The drumbeat has been going on downtown for so long it’s a wonder anyone hears it any longer.
No other part of Los Angeles County provides the kind of services needed to aid the homeless, so the Skid Row population continues to swell. That growth in turn increases the pressure to provide more services even as it exacerbates problems inherent in having such a dense concentration of the destitute, mentally ill, and addicted. Crime is up, and now a new hazard is emerging: fire.
As we report this week, the number of fires in tents used by the homeless has jumped, posing a danger not only to the people living in them but to the properties to which they are often affixed.
Add that to a litany of problems property and business owners face. Employees feel unsafe, customers are reticent to visit, insurance rates are going up, and, increasingly, owners are trapped holding properties that are becoming essentially unsalable.

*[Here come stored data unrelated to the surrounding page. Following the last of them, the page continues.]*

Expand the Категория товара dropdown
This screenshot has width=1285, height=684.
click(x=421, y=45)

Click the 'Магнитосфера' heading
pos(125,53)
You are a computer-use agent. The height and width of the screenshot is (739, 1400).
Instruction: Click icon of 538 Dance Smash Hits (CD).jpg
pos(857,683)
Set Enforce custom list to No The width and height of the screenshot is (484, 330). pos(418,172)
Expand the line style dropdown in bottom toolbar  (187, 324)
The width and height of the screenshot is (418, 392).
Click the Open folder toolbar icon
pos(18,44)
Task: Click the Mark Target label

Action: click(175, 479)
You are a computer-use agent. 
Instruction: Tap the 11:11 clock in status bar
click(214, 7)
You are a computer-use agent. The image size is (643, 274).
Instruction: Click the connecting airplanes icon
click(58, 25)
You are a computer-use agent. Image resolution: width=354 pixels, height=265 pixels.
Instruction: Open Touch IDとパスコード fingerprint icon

Skid Row was once a narrowly defined problem, one that affected a relative few and was concentrated in an area most Angelenos never gave a second thought. But now downtown is booming and the problems inherent in our failure to adequately address the problem are oozing into other commercial and residential areas.
As Hal Bastian, a longtime downtown real estate consultant, told reporter Howard Fine, “If you think that we’re going to rent 8,000 apartment units and 2,000 condo units when people have to step over homeless lying on the street with open sores, you are sorely mistaken.”
Perhaps the fear felt by those whose recent investments are jeopardized by Skid Row’s expansion will be the catalyst to spur a change.
Bastian thinks commercial interests will end up in court as they seek to force the city and county to make other communities share the burden of caring for this population. Money and promises haven’t helped thus far, and that might be the solution to what has become a national disgrace.